▸ **Exercise task**
Reproduce the following lines verbatim, from the line with "Uncheck the POR CN filter checkbox" up to and including the line with "coord(1086,344)", and nothing else.

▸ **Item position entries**
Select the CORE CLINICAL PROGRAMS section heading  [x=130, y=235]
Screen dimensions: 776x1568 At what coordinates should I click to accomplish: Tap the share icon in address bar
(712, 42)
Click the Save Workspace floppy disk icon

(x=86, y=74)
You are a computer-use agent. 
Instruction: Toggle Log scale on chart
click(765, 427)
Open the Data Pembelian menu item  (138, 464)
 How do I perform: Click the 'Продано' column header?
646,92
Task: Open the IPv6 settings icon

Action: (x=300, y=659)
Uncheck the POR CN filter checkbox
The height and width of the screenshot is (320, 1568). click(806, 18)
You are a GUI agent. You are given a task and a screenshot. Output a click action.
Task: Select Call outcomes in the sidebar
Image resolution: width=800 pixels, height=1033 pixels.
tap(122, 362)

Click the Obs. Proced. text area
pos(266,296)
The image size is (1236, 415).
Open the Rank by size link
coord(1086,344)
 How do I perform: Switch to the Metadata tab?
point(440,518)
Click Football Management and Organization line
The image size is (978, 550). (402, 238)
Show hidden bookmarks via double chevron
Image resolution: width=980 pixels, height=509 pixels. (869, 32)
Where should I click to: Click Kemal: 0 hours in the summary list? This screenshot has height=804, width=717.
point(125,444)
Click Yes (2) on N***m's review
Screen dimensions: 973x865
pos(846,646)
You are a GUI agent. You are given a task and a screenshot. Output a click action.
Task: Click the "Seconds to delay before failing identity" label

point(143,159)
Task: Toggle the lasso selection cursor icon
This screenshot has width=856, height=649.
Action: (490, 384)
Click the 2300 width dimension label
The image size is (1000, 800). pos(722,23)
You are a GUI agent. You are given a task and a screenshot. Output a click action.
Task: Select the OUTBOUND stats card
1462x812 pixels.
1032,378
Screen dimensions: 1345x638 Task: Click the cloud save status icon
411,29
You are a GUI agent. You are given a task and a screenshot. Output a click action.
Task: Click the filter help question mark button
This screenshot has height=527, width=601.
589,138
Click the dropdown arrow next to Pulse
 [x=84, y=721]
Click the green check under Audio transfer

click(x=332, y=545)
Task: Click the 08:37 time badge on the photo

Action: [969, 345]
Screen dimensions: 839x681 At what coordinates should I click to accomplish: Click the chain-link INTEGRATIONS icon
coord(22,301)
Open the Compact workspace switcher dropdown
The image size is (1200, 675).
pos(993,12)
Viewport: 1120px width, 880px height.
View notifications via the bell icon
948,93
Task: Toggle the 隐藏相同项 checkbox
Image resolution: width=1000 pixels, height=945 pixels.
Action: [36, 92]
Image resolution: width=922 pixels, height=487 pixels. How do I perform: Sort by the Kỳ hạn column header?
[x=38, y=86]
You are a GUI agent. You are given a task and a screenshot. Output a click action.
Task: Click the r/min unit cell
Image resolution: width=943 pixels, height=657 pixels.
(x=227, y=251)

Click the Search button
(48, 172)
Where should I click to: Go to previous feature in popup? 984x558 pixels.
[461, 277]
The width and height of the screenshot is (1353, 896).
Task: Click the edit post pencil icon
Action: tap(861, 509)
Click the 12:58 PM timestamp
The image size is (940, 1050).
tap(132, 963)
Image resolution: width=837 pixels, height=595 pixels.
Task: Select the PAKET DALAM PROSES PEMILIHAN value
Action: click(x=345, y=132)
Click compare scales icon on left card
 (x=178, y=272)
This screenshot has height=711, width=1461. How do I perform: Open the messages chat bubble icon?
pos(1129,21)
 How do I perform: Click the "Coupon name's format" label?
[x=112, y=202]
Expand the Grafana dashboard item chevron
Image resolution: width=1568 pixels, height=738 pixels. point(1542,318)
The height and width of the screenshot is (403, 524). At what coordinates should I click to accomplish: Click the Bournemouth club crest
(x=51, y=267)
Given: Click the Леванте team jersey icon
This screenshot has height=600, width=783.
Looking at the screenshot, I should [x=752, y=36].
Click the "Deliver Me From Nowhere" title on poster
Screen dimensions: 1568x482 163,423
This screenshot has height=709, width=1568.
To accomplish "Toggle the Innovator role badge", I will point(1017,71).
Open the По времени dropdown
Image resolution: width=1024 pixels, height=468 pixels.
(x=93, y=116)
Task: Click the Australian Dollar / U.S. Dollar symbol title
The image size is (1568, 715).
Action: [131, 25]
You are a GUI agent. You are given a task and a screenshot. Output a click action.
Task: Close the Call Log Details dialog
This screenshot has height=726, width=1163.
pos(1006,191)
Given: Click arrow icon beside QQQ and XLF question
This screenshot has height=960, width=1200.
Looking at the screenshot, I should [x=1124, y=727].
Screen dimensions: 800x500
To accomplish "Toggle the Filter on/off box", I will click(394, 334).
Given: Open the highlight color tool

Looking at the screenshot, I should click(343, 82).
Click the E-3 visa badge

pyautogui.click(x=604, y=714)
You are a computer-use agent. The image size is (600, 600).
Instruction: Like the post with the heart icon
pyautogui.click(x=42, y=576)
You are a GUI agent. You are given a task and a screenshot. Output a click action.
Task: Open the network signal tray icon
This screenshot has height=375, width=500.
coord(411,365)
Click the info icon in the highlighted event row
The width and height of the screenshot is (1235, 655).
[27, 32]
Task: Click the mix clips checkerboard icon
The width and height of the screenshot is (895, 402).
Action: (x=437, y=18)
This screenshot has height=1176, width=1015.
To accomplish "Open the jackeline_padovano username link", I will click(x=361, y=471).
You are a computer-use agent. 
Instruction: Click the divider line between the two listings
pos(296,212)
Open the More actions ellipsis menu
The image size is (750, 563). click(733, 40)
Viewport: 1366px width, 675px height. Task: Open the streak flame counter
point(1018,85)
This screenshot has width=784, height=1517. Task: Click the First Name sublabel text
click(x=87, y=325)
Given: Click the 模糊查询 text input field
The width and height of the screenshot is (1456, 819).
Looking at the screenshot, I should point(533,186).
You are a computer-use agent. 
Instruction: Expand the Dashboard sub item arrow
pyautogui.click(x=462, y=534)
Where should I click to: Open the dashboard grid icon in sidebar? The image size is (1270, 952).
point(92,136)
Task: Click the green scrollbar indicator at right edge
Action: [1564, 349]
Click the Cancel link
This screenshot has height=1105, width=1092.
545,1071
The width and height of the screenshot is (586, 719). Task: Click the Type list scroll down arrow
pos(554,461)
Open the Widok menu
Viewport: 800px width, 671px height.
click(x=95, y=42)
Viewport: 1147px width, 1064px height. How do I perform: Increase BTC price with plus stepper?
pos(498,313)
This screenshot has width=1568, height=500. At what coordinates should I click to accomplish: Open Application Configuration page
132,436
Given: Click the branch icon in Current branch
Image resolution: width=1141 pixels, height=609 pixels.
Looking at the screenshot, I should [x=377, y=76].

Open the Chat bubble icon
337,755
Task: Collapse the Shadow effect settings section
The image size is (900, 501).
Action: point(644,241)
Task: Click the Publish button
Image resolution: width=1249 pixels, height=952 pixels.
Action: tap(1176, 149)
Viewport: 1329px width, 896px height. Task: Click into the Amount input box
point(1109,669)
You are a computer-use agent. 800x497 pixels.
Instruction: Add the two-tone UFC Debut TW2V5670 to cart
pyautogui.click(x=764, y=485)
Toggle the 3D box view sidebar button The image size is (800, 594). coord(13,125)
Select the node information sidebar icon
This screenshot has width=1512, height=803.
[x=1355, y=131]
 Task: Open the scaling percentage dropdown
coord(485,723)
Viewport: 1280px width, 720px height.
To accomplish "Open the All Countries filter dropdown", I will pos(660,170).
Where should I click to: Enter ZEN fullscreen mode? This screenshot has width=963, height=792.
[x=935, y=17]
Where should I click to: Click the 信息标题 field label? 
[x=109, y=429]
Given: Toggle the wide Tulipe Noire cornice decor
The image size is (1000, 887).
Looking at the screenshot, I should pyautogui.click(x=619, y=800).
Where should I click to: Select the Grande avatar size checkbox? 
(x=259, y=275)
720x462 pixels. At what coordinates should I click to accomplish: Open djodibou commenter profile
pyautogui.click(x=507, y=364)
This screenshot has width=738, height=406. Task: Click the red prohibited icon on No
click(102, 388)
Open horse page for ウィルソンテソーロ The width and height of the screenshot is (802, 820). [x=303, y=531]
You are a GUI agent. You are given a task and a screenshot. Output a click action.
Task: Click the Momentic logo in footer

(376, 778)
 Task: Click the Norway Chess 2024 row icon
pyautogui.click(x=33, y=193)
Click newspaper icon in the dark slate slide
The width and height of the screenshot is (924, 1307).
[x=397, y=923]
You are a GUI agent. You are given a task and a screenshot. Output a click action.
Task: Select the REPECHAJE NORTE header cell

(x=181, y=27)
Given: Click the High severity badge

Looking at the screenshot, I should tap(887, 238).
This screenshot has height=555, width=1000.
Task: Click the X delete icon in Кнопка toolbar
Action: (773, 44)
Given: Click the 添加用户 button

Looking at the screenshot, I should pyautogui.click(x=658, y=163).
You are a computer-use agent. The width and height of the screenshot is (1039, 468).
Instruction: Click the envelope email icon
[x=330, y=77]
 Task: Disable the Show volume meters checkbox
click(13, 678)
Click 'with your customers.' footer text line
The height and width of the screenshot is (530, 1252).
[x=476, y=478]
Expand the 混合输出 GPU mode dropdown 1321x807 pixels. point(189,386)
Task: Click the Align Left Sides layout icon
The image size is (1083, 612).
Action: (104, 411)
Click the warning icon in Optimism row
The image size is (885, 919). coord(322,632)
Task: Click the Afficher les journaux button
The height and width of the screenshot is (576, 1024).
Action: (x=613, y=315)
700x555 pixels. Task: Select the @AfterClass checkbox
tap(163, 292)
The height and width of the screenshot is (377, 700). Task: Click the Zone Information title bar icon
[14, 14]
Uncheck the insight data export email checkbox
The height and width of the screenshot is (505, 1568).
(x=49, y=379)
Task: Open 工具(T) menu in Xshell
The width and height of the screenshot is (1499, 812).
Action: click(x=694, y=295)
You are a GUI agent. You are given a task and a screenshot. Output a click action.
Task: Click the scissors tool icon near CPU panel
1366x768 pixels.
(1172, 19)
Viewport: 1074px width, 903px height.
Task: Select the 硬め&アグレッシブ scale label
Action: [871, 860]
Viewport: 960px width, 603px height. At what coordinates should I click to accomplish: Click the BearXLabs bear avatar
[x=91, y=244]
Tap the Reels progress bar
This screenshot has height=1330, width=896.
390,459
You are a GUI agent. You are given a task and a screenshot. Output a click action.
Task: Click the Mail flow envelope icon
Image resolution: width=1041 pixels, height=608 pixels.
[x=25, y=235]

▸ **Full response**
Uncheck the POR CN filter checkbox
The height and width of the screenshot is (320, 1568). click(806, 18)
You are a GUI agent. You are given a task and a screenshot. Output a click action.
Task: Select Call outcomes in the sidebar
Image resolution: width=800 pixels, height=1033 pixels.
tap(122, 362)

Click the Obs. Proced. text area
pos(266,296)
The image size is (1236, 415).
Open the Rank by size link
coord(1086,344)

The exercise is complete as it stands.